Michael R. Twiss, Ph.D., is a professor of biology at Clarkson University, teaching classes in Limnology, Microbiology, Environmental Science of the Adirondacks, and a new course entitled ‘Great Lakes Water Protection.’ He is a member of the Frontiers in Aquatic Microbiology editorial board and has served on grant review panels for the U.S. National Science Foundation (NSF), Natural Sciences and Engineering Research Council (NSERC), and other agencies. Twiss came to Clarkson University in 2002, following a brief tenure at Ryerson University in Toronto and a post-doctoral fellowship in the Department of Marine Chemistry and Geochemistry at Woods Hole Oceanographic Institution.
Twiss is a limnologist (fresh water scientist) with expertise in the microbial plankton ecology of the Great Lakes-St. Lawrence River system and interactions of plankton with trace elements in the water column.
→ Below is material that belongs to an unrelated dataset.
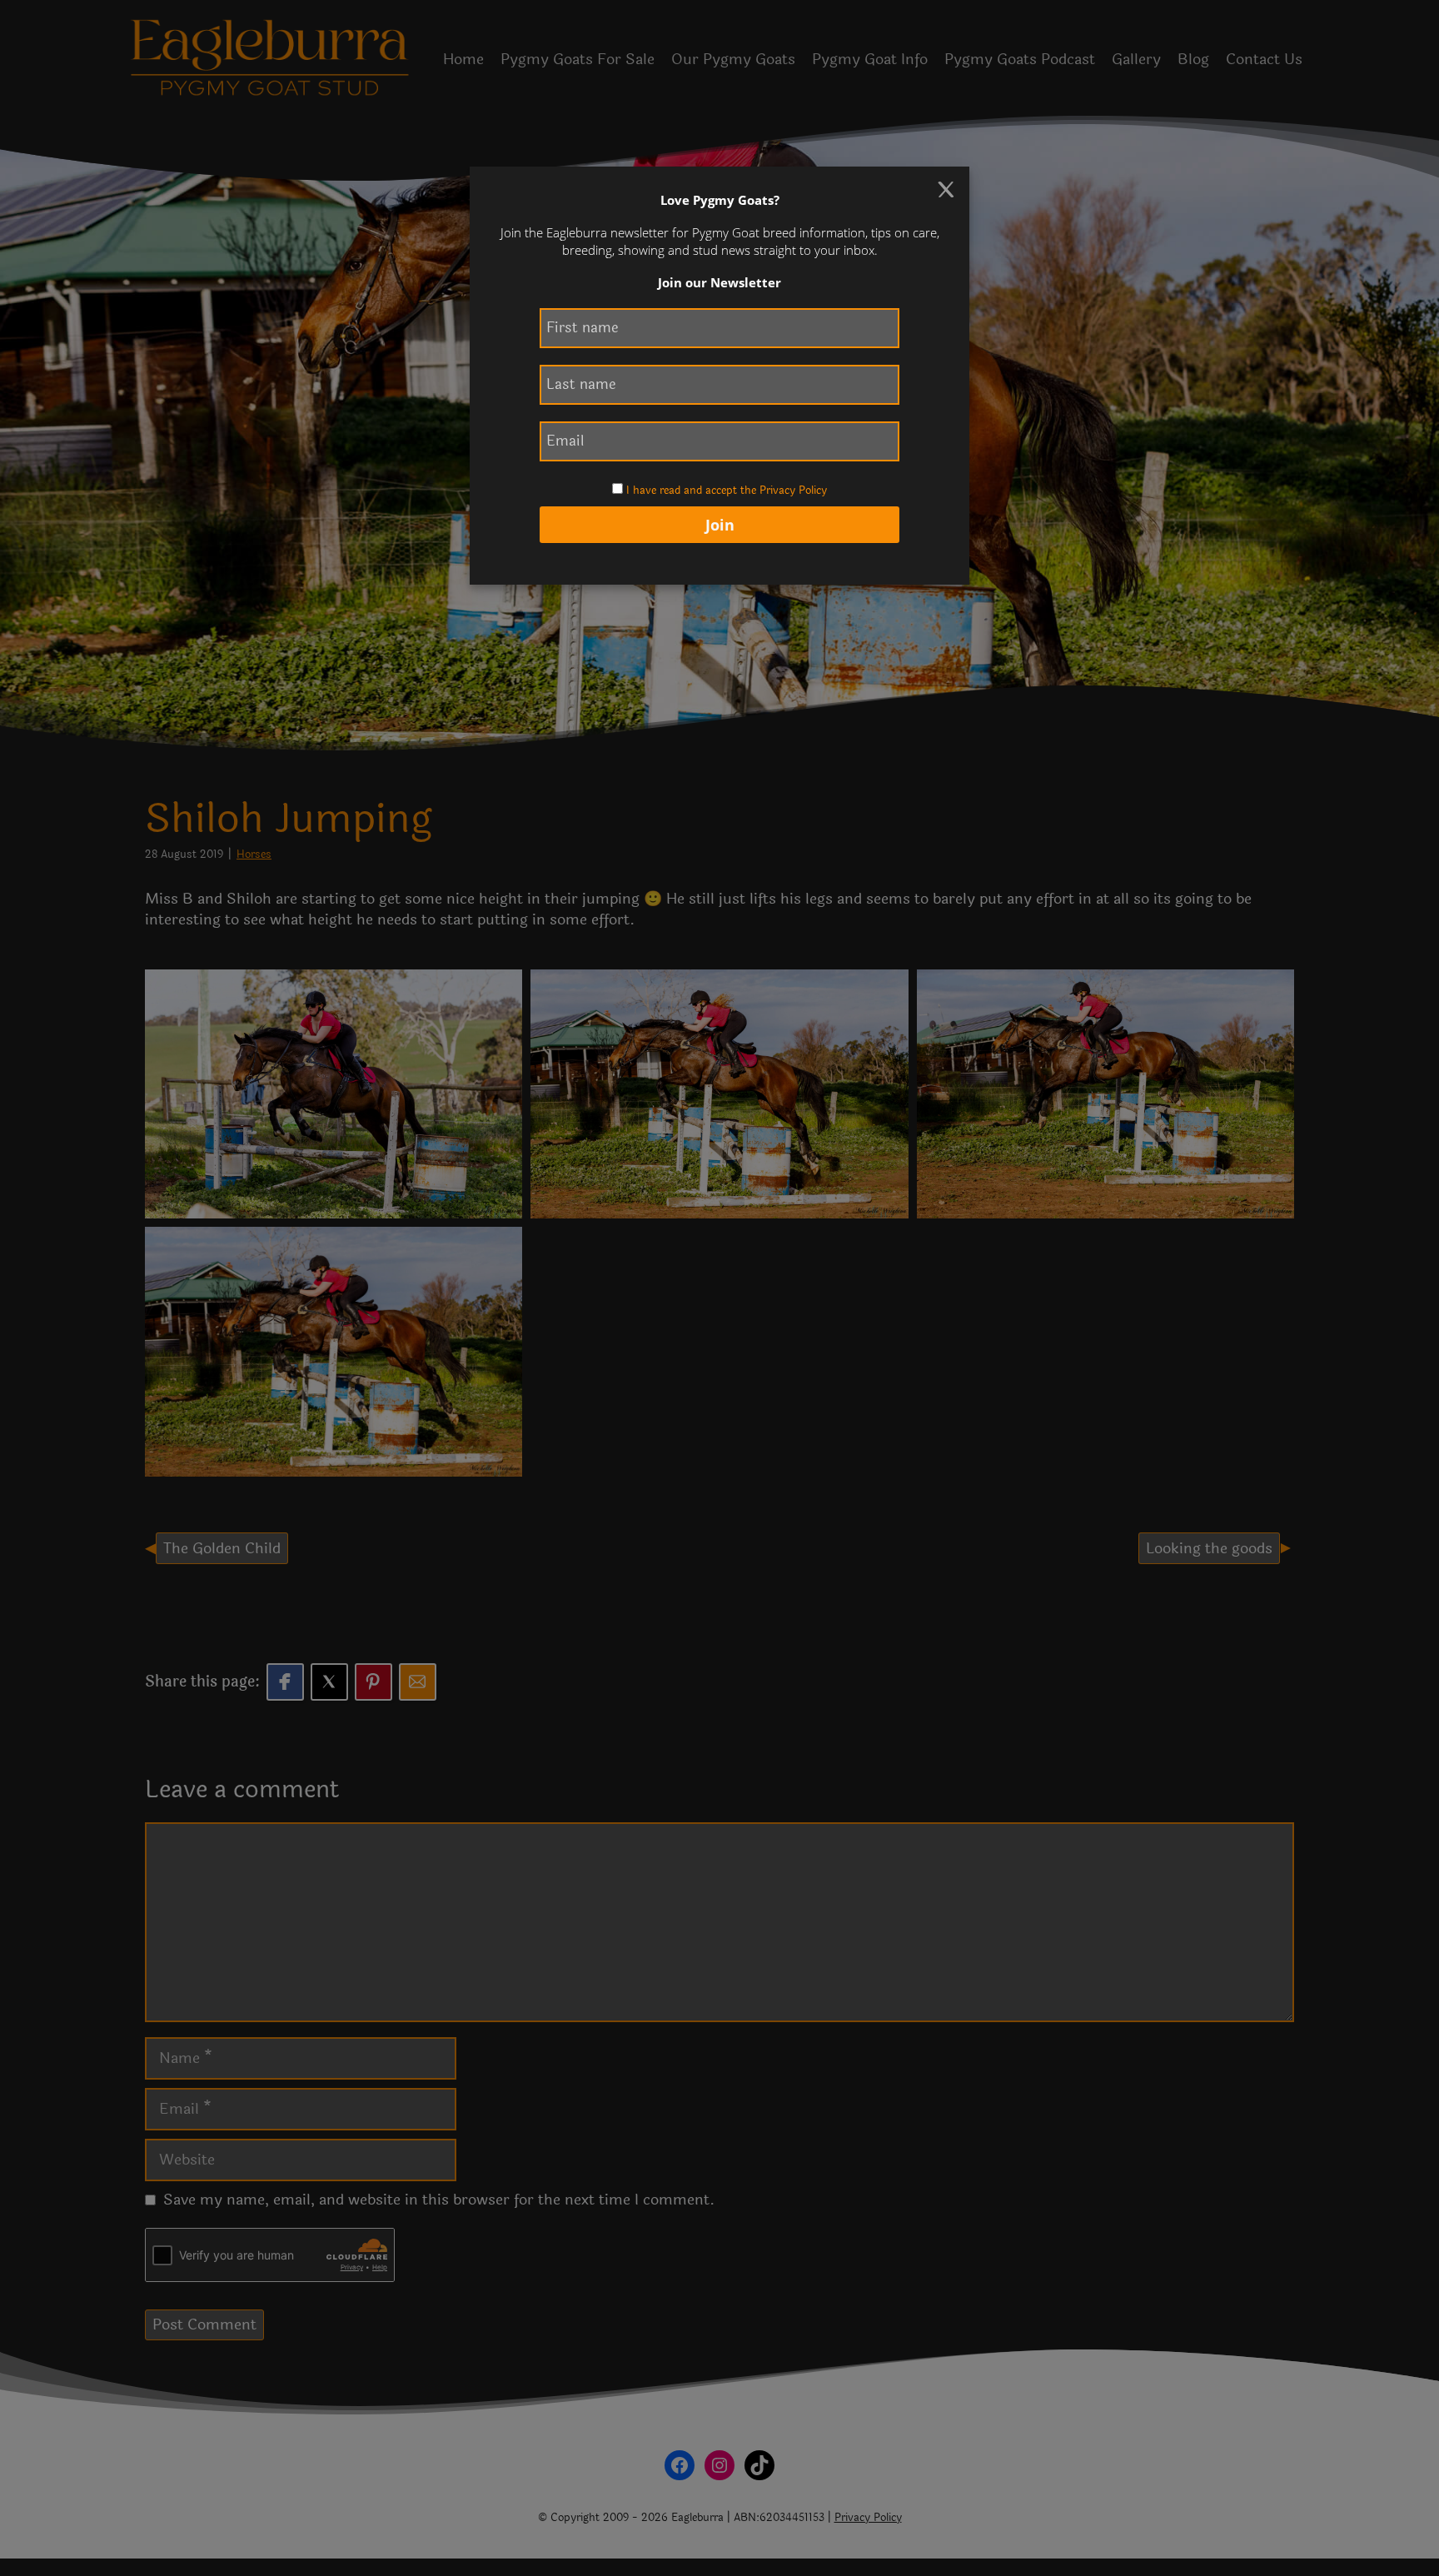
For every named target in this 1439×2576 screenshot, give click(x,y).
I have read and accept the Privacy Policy (726, 490)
His research aims to understand the impact that microbes have on the geochemical fate of nutrients and metals in natural waters and how plankton respond to changes in their natural environment. Research is conducted in the field on research vessels and in the laboratory using organisms isolated from nature.
Current research centers on determining changes in plankton during transit down the St. Lawrence River, the biogeochemistry of Lake Erie in winter, and trace metal regulation of nitrification in the Great Lakes. His research has been awarded the Governor General of Canada Gold Medal for Academic Excellence, the Premier's Research Excellence Award by the Province of Ontario and the Chandler-Misener Award by the International Association for Great Lakes Research, and has been funded in the past five years by such organizations as New York Sea Grant, the New York Power Authority, the NSF, the USEPA Great Lakes National Program Office and the Syracuse Center of Excellence in Environmental and Energy Systems. Twiss has over 50 peer-reviewed publications.